The introduction throws you immediately into an array of steel drum-filled summertime joy. It’s Mitchell Peters-esque percussive loveliness, adorned with tentative echoes and sparkling reverberation – a very promising start.

But before we've had time to appreciate the 'vibe', we’re thrown straight into the vocal melody. The first word, ‘baby’ is, granted, unoriginal, but it leads us into familiar Bieber-esque territory. Has Liam developed a sweeter musical edge following his raunchy first single ‘Strip That Down’?

‘You’ve been talking about me lately, telling all your friends how much you hate me’ is the line that follows. This is unmistakably Bieber territory. The confusion around love and affection from the female object and the light emotional torment in the male subject is explicitly reminiscent of ‘Sorry’ and ‘What Do You Mean’.

However, Liam does give a personalised, playful touch to his track with the humorous ‘brr brr’ sound of his iPhone (*ahem* product placement alert).

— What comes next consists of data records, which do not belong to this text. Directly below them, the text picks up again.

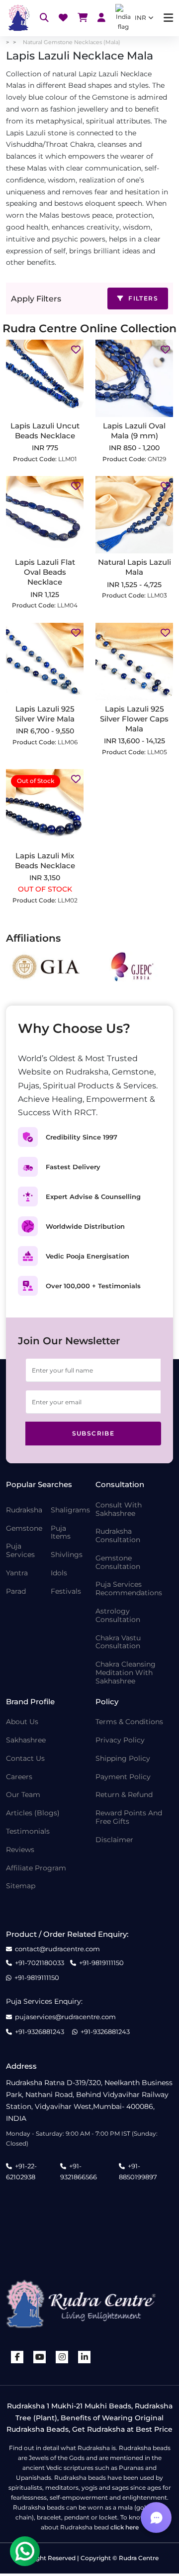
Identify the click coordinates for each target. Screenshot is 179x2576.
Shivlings (67, 1555)
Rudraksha (24, 1510)
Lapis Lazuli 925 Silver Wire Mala (45, 713)
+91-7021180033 (39, 1963)
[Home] (18, 17)
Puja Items (61, 1532)
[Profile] (101, 18)
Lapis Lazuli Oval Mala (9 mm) (134, 430)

A nod to the extended vocal techniques of Luciano Berio’s ‘Sequenzas’, perhaps?

The steady beat is a real knee-bopper, and the build into the chorus is a moderately exciting introduction into the big singalong section we’re all waiting for. 

But then (in what seems to be the pre-chorus), Liam’s soft tenor vocals jump up the octave, to his seemingly comfortable falsetto range. Is it enhanced? Probably, yes. But his youthful vocals comfortably hit the top D flat of the chorus’ repeated A flat major scale (could he nail those clear falsetto vocals in Handel’s ‘Ombra mai fu’?)

We then transition into the chorus, which is essentially the lyric ‘but your clothes say different on my bedroom’, repeated on the tonic, followed by ‘floor’ on a ghost note. Liam, we applaud your subtle but clearly intentional use of Sprechstimme.

via GIPHY

The second verse is a similar to the first, as you might expect, but when the chorus lyric is repeated for the third time, Liam punctuates ‘but your clothes say different on my bedroom floor’ with the emotional falsetto-driven line, ‘said it was over’. It's a cunning technoque, thickening the texture of what is a very economical song to stretch its tolerability as far as possible.

Leading into the final chorus, Liam pulls out all the stops to impress his female fans with his high notes. The final ‘baby’ is sung on the fifth of the scale, a top E flat. It’s impressively high for Liam’s range, and gives the final chorus a much-needed twist.

But musically speaking, this is a more positive effort than ‘Strip That Down’, though we can quite plainly see some patterns emerging - those ghost notes (think of “sipping lightly”), hypnotically repetitive vocal patterns, and that reliance on the comfort of his falsetto range.